Correspondingly, in nude mice, which are homozygous for a loss-of-function
mutation of Whn, expression of mouse mHa3 and mHb5 hair keratin genes is
severely reduced. Characterization of a previously identified nude allele,
nu(Y), reveals a mis-sense mutation (R320C) in the DNA binding domain of Whn.
This mutant protein is unable to activate hair keratin gene expression in HeLa
cells. When the Whn transcription factor is expressed in two parts, one
containing the N-terminal DNA binding domain and the other the C-terminal
activation domain, no activation of hair keratin genes in HeLa cells is
observed. However, when these two proteins are noncovalently linked by means of
synthetic dimerizers, hair keratin gene expression is induced. This finding
suggests that target gene activation by Whn depends on the structural integrity
and physical proximity of DNA binding and activation domains, providing a
molecular framework to explain the loss-of-function phenotypes of all previously
characterized nude mutations. These results implicate Whn as a transcriptional
regulator of hair keratin genes and reveal the nude phenotype as the first
example of an inherited skin disorder that is caused by loss of expression
rather than mutation of keratin genes (Schlake, 2000).
During vertebrate retinogenesis, seven classes of cells are specified from multipotent progenitors. To date, the mechanisms underlying multipotent cell fate determination by retinal progenitors remain poorly understood.

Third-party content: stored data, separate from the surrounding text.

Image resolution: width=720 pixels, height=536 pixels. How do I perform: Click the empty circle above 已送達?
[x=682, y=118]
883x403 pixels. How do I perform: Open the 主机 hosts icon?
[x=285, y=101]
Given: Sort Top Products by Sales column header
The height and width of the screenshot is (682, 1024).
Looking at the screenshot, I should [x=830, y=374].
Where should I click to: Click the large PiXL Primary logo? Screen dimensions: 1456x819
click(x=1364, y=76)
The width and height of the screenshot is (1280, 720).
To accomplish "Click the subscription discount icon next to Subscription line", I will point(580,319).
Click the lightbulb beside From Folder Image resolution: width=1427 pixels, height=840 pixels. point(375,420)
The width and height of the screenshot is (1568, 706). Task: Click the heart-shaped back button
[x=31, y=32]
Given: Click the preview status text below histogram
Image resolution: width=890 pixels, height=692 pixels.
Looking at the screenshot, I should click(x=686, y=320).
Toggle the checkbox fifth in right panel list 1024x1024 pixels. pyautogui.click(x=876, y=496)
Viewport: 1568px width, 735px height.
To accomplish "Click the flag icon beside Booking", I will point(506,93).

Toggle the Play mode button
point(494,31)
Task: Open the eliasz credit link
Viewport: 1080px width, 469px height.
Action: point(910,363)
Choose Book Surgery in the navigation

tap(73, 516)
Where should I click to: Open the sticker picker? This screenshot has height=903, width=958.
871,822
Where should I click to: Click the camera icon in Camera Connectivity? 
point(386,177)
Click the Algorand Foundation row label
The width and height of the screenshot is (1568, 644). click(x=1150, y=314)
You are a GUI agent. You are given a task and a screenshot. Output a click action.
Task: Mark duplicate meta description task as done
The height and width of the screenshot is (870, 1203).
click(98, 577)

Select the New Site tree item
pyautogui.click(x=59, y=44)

The Foxn4 winged helix/forkhead transcription factor is shown to be expressed in a subset of mitotic progenitors during mouse retinogenesis. Targeted disruption of Foxn4 largely eliminates amacrine neurons and completely abolishes horizontal cells, while overexpression of Foxn4 strongly promotes an amacrine cell fate. These results indicate that Foxn4 is both necessary and sufficient for commitment to the amacrine cell fate and is nonredundantly required for the genesis of horizontal cells. Furthermore, evidence is provided that Foxn4 controls the formation of amacrine and horizontal cells by activating the expression of the retinogenic factors Math3, NeuroD1, and the Prospero-like transcription factor Prox1. These data suggest a model in which Foxn4 cooperates with other key retinogenic factors to mediate the multipotent differentiation of retinal progenitors (Li, 2004).